それなのに米国ドル金利が上がらない。これが金利を生まない金には追い風となっている。
31日のNY市場で10年債利回りが一時2.2%の大台を割り込み、今年に入っての最低水準に接近している。
3月利上げ直後には「壁」と言われた2.6%の大台を試す勢いだったが、後が続かなかった。
失業率は4.4%まで下がり、ほぼ完全雇用に近い状況で、市場が見込む6月利上げ確率も9割を超える。それでも金利が上がるどころか低下傾向にある。年内開始とされるFRBバランスシート縮小政策も、市場にショックを与えないように極めて慎重に導入されるであろう点が注目され、当座のドル長期金利押し上げ効果は限定的と見られる。
FRBがインフレ目標としているPCE価格指数は、4月分が前年比で1.7%増。コアで1.5%増。目標の2%に近づいているとは言え、足踏み状態にも見える。
31日発表されたベージュブックでも、物価上昇については「緩やかで、変わらず」との表現で言及された。「いよいよ目標接近!」というモメンタム(勢い)が伝わってこない。

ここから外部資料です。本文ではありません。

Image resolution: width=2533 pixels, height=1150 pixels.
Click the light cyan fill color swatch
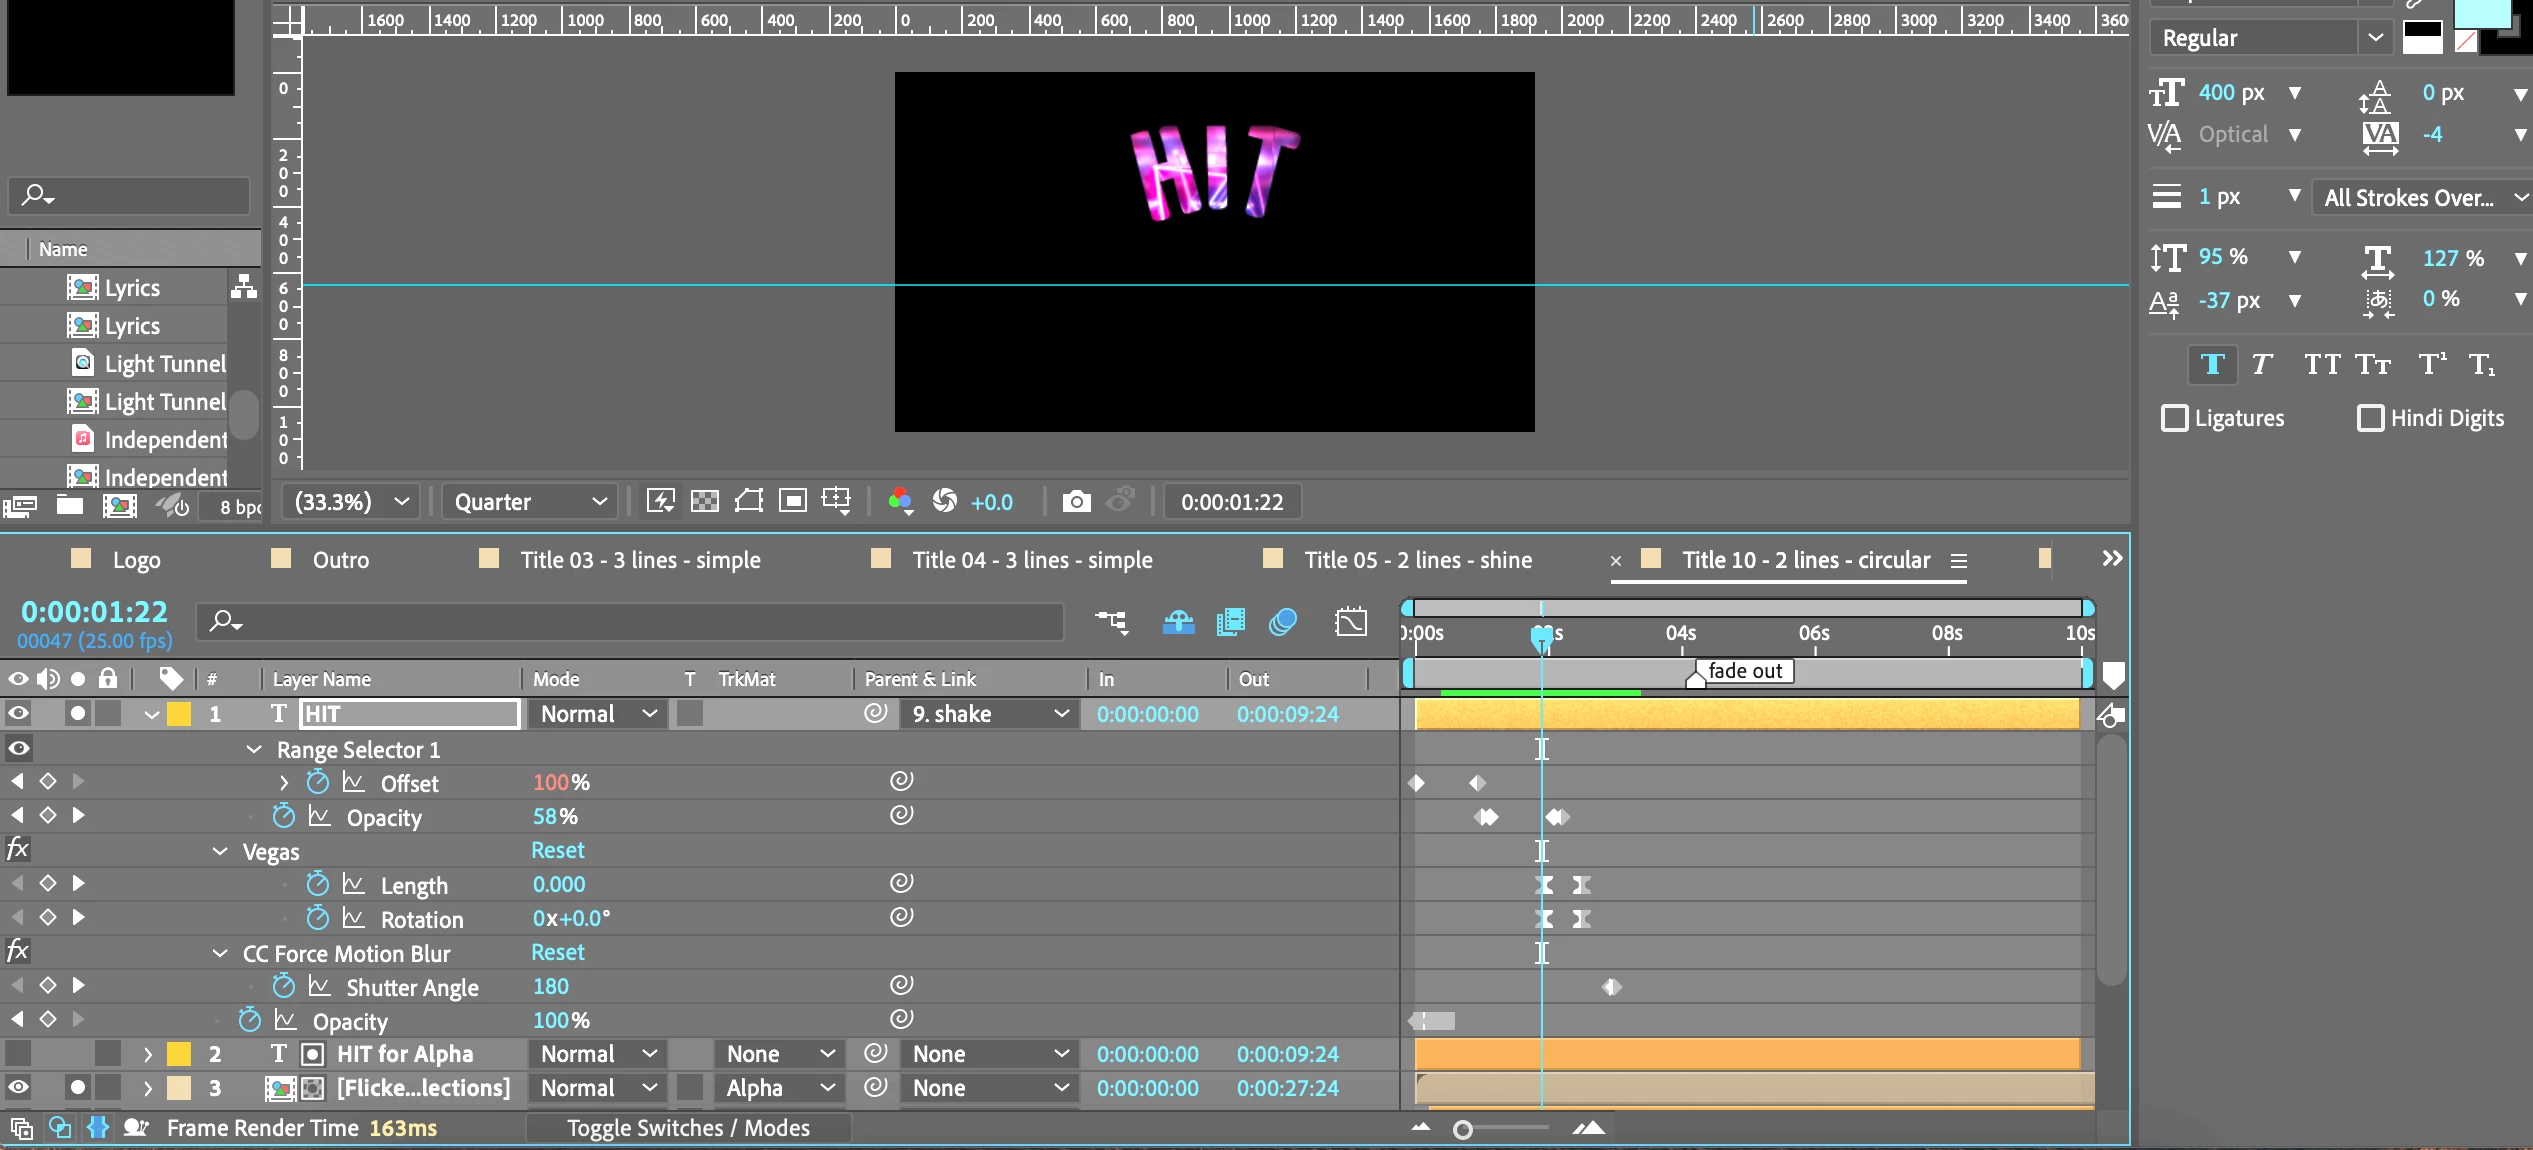(2482, 12)
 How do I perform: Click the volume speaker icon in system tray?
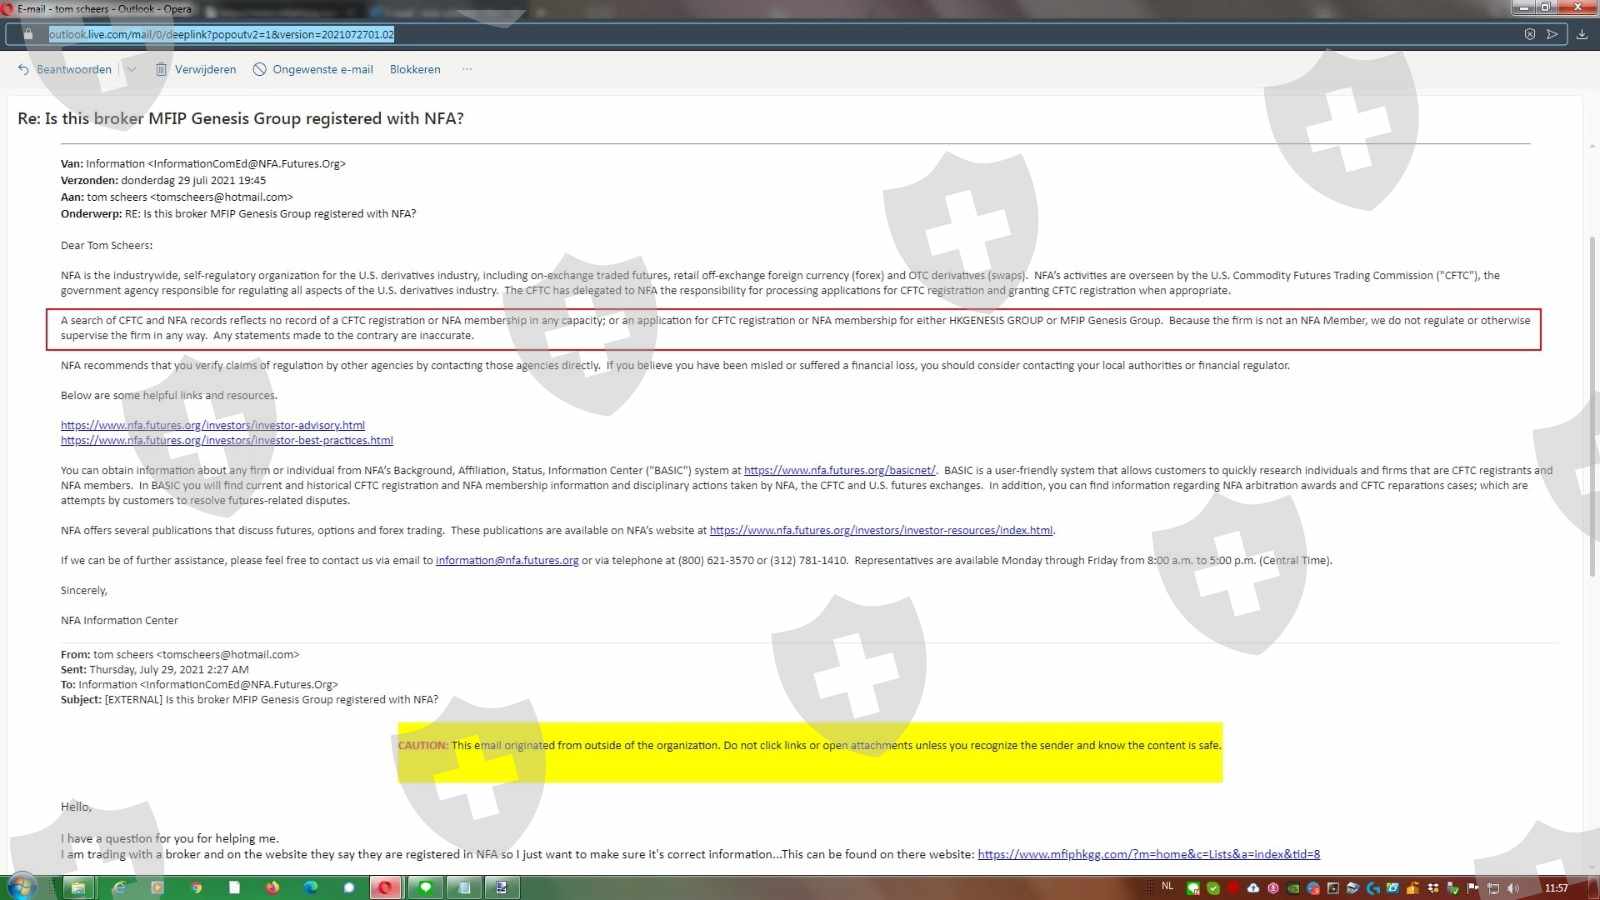[x=1513, y=888]
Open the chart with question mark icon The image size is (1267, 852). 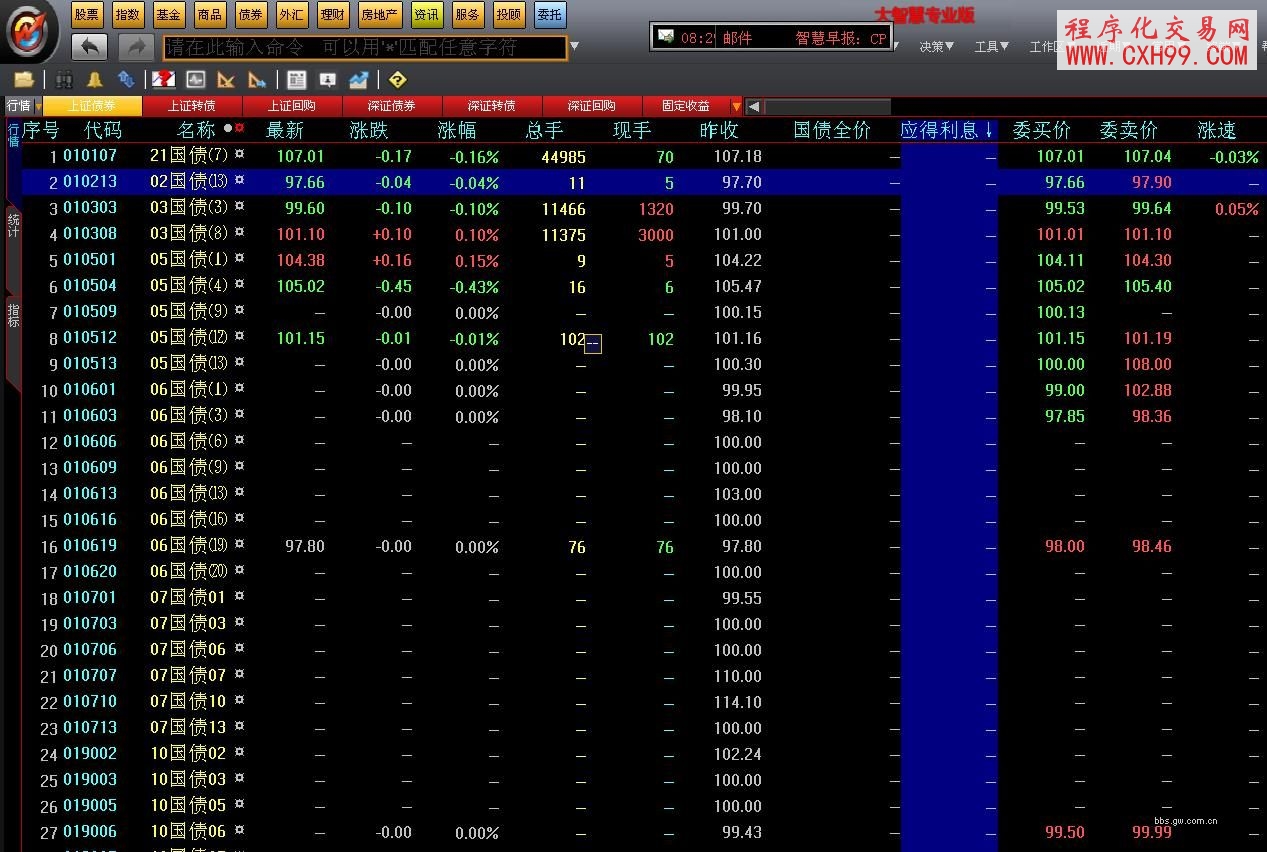(164, 80)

この低金利シンドロームの根源的理由について様々な議論が交わされるが、依然特定出来ていない。FRBが利上げを誘導しても長期金利が上がらない状況をグリーンスパン元FRB議長は「謎」と表現したが、イエレン現議長の時代になって再びこの「謎」が浮上している。
市場にはこの長年の「謎」を解明するアカデミックな議論の結論を待つ忍耐はない。
そもそもトランプ大統領の大型減税とインフラ投資の財政政策が金利を押し上げるシナリオだったのだが、その実現性はいまや闇の中である。
地政学的リスクも安全資産としての米国債へのマネー流入を加速させている。特に米国によるICBM迎撃ミサイル実験の「イメージ動画映像」が米国メディアに流れ、北朝鮮リスクがやっとNY市場でも切迫感を持って認識されるようになった。
英国総選挙もここにきてマンチェスター・テロという突発的要因により、メイ首相率いる保守党が過半数を獲得できるか不透明な情勢になってきた。EU離脱を問う英国民投票から一年ほど経って、再び市場は英国発「まさか」に身構えている。
米国債と同じく安全資産とされる金の価格が31日には10ドルほど急騰して、当面のレンジの上値抵抗線と見られた1270ドル台を突破した。短期的視点では、昨日の本欄では買い値頃感と書いたが、今日の水準はちと高い。中期的視点では、やはり利上げトレンドの中でドル安はいずれドル高になると思う。
なお、恐怖指数といわれるVIXは依然10台の低水準にあるが、市場の過度な楽観が徐々に懸念材料として受け止められている。楽観が裏切られた時の市場の動揺が危惧されているのだ。
そのような市場環境の中で、今夜は重要なISM景況感指数が発表され、明日はいよいよ6月FOMC前、最後の雇用統計発表と続く。
まずは、6月利上げという市場にほぼ完全に織り込まれた材料の後始末から波乱含みの6月相場が始まる。